Originally Posted by Metro
CENTER CITY — A lawsuit from local socialite and PR man Anthony DiMeo III against New York Internet celebrity Tucker Max could challenge a new law that makes it illegal to annoy someone anonymously using a computer.
DiMeo’s suit alleges that comments made on TuckerMax.com message boards are libelous and violate new rules placed into the federal Communications Act as part of the Violence Against Women Act and Department of Justice Reauthorization Act.
The lawsuit says comments made on TuckerMax.com about DiMeo are libelous against new wording in the law, which makes it a crime to “annoy, abuse, threaten or harass” someone anonymously on the Internet. Posters have been making fun of DiMeo on Max’s Web site for a few years and began belittling him even more after a failed New Years’ Eve party organized by DiMeo’s Renamity PR firm.
Message boards included?
Ronald Collins, a scholar at the nonprofit First Amendment Center, said that the new wording in the anti-stalking law was meant to use rules against harassing telephone calls with Internet technologies such as e-mail, not message boards, which are seen as public conversations.
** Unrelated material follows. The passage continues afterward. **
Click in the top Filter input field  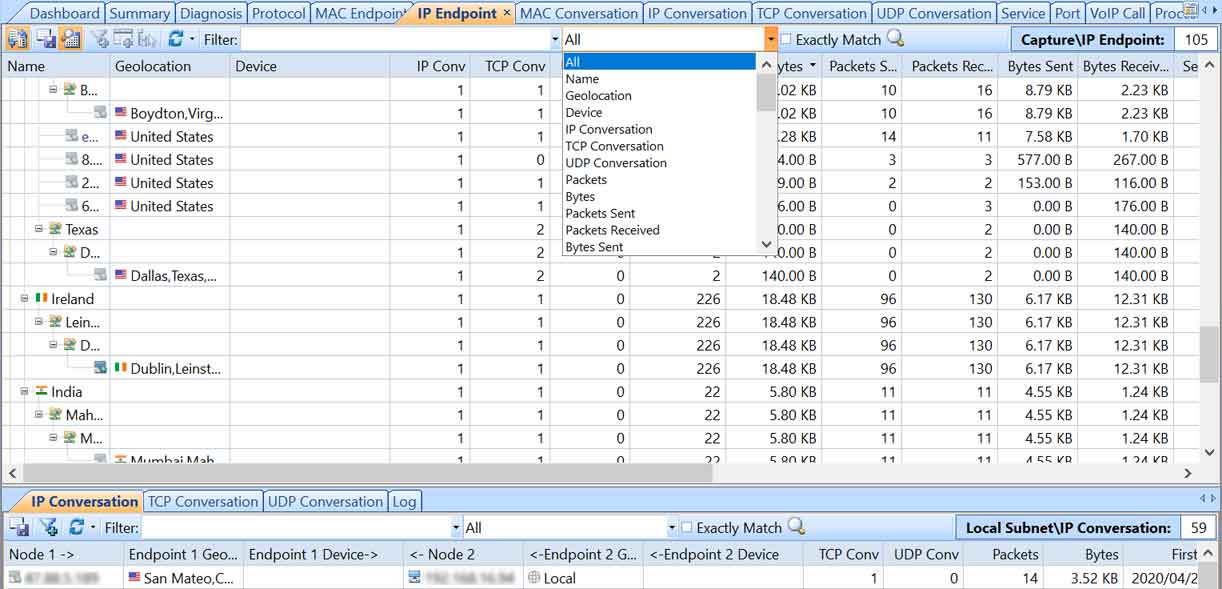[x=395, y=40]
“This strikes me as a real stretch,” Collins said of the suit.
One of the lawmakers that helped craft the act, Rep. Jim McDermott, D-Wash., said that it doesn’t pertain to message boards.
“I don’t think it has to say yes to message boards,” said DiMeo’s attorney, Matthew B. Weisberg. “It talks about any device. ... It sounds counterintuitive that Congress would pass a law prohibiting the type of behavior and then confine that prohibition to minimal areas.”
Law not settled
Max, a Duke law school grad who is representing himself, said he’s confident comments on his site aren’t libelous toward DiMeo. But, he said, the law over whether message boards are included in the new rules is unsettled.
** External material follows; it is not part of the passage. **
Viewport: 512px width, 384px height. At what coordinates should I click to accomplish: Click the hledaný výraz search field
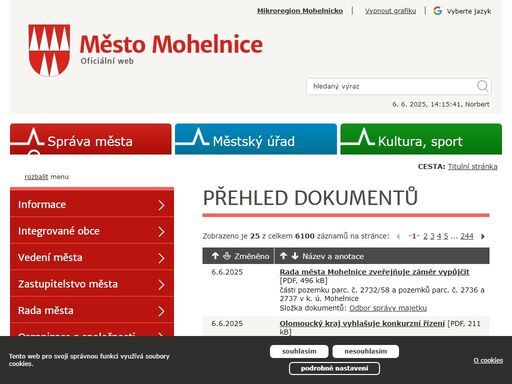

“[DiMeo’s] trying to ...bully someone into limiting their own speech or trying to get the government to get something he can’t get on his own,” Max said. “He wants it so that no one can say anything mean about him or things people don’t like. That’s just not the way the world works.”
Annoying, but illegal?
• A new law signed by the president earlier this year makes it a crime to anonymously “annoy, abuse, threaten or harass” someone on the Internet.
• According to First Amendment scholar Ronald Collins, the law is worrisome because of its vague and overly broad interpretation of “annoy.”
• “It does tend to chill and even bar clearly protected speech,” he said.
• One Nevada company has gone to court to challenge the constitutionality of barring annoying speech.